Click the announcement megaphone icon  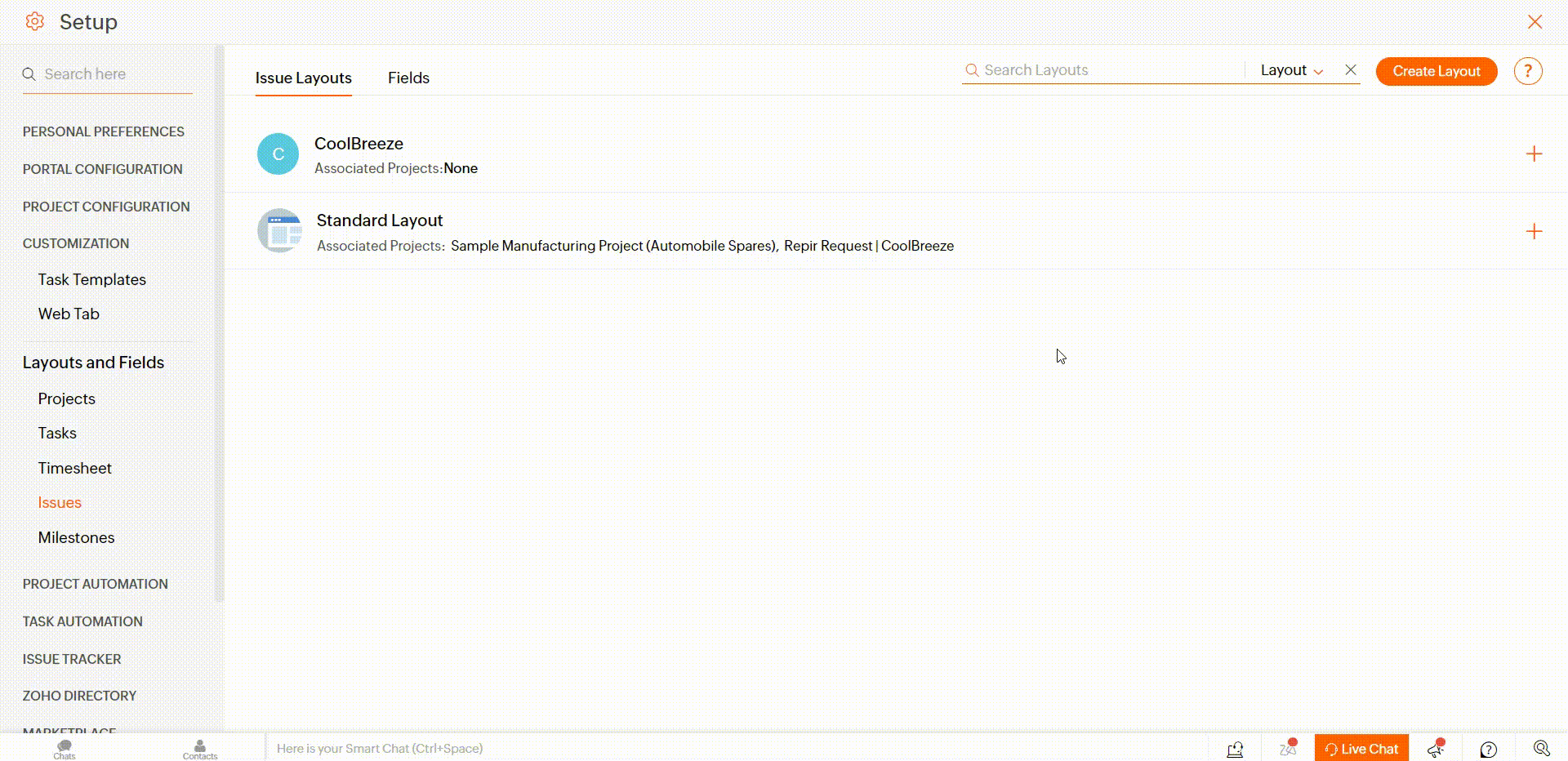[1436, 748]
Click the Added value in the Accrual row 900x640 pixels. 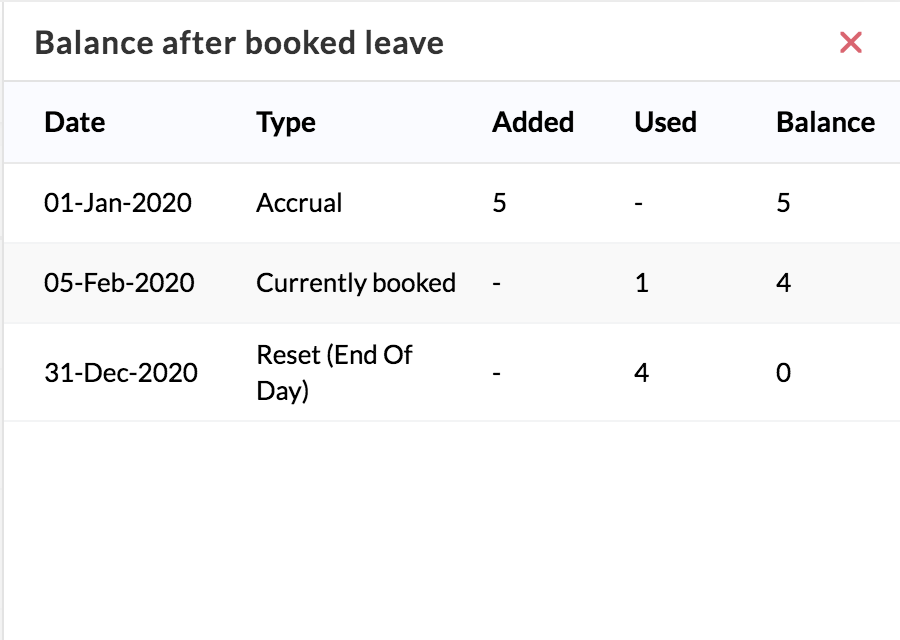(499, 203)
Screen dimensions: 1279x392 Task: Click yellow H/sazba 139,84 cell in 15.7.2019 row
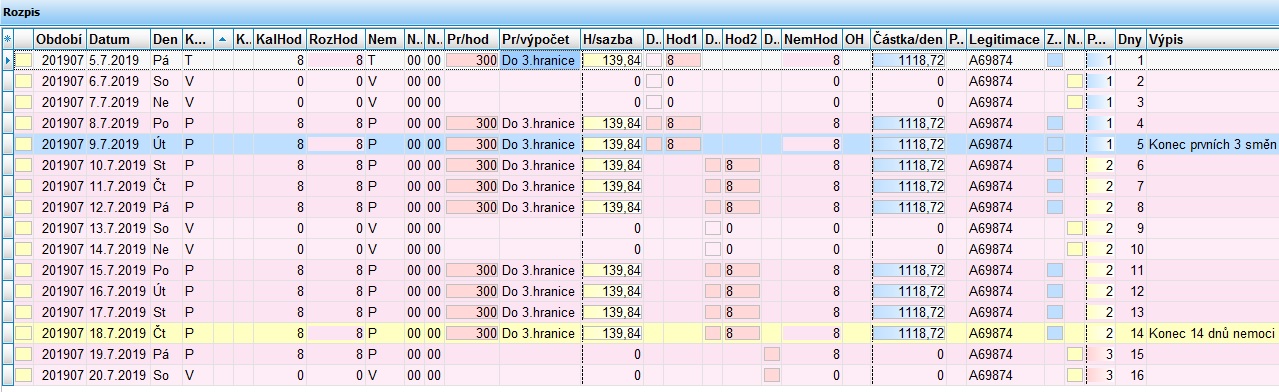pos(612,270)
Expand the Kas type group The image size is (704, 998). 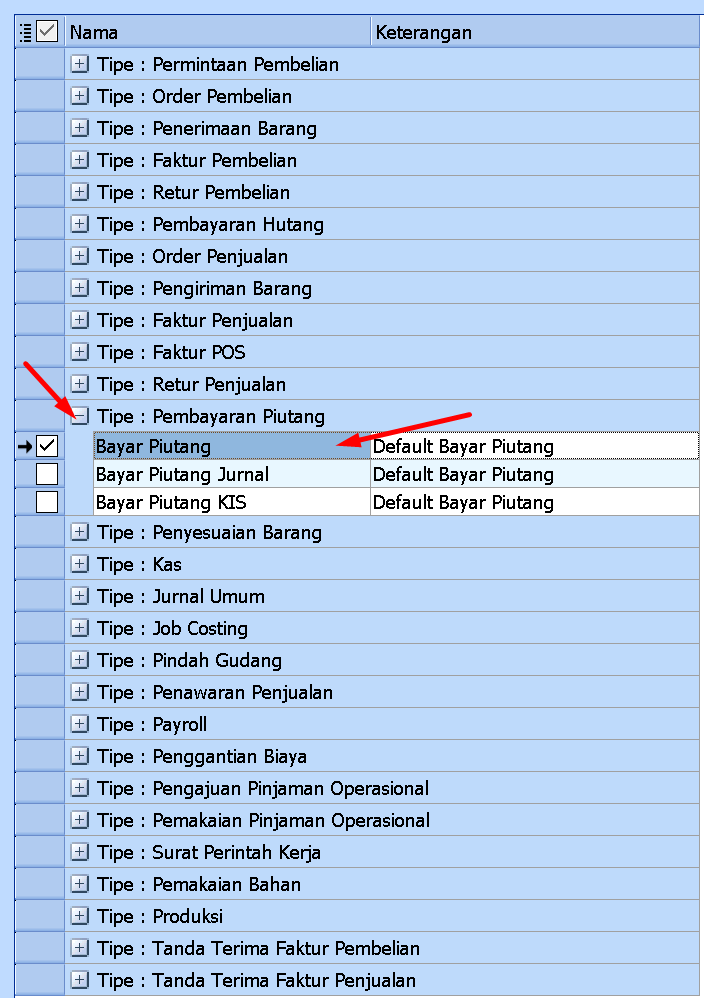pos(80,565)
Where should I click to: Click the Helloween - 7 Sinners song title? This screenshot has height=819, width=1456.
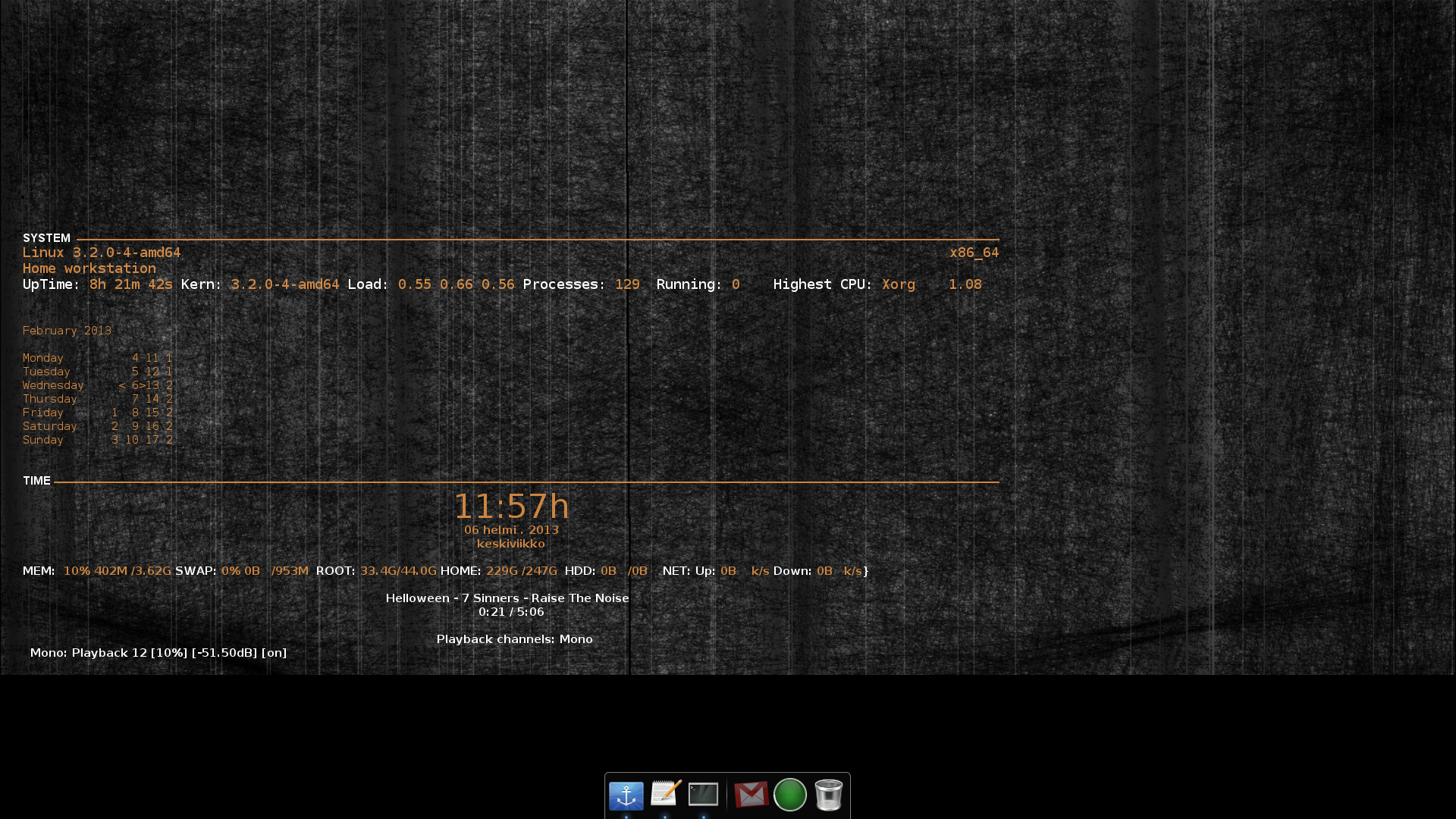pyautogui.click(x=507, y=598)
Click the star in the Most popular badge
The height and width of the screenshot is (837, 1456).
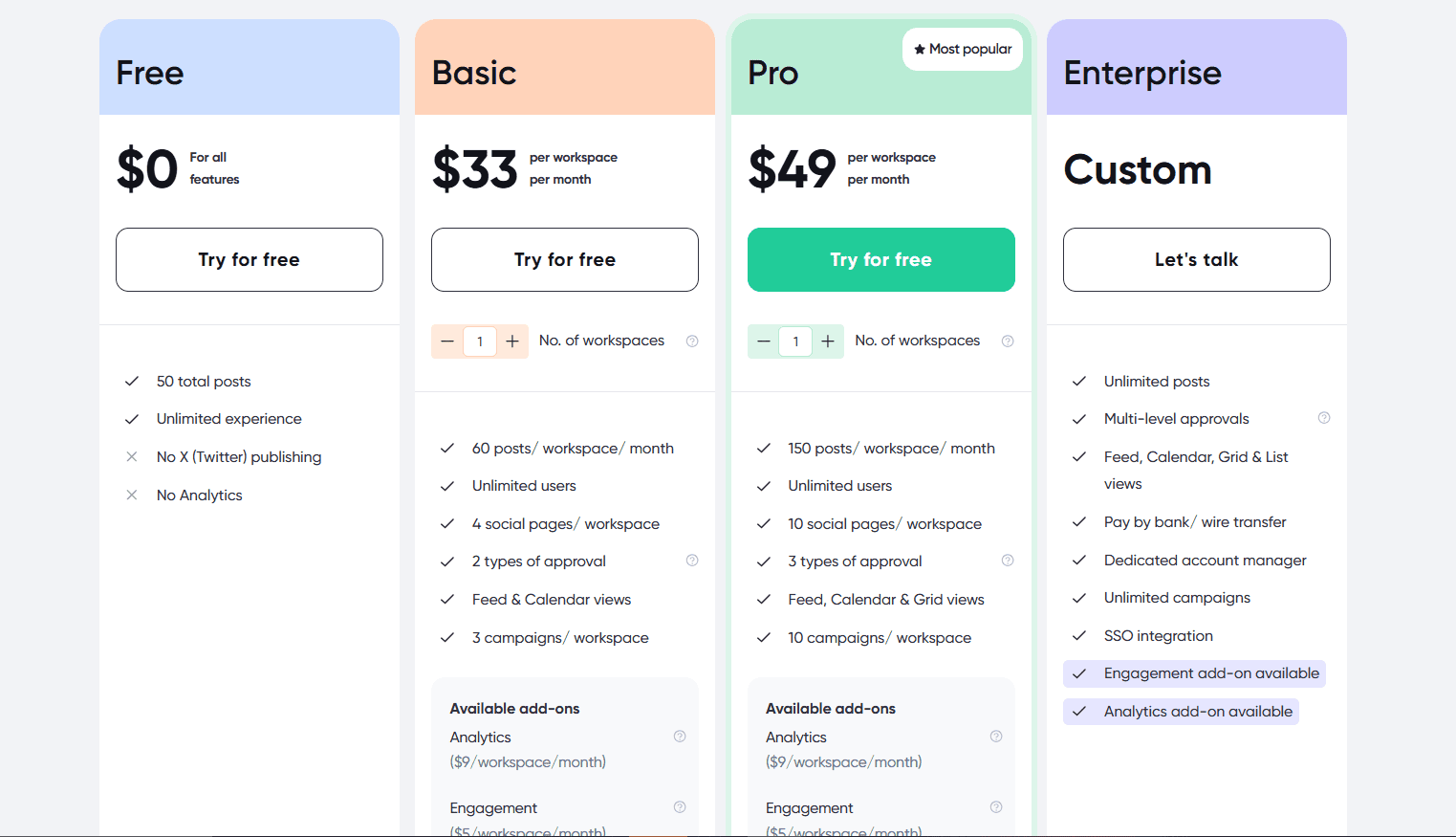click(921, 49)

━━━

**EXERCISE DETAILS**
Write out the items from the line containing "Click the star in the Most popular badge" through the last line of the items, inclusive. Leave the pictures out of your answer.

**RESPONSE TO THE TASK**
Click the star in the Most popular badge
The height and width of the screenshot is (837, 1456).
click(921, 49)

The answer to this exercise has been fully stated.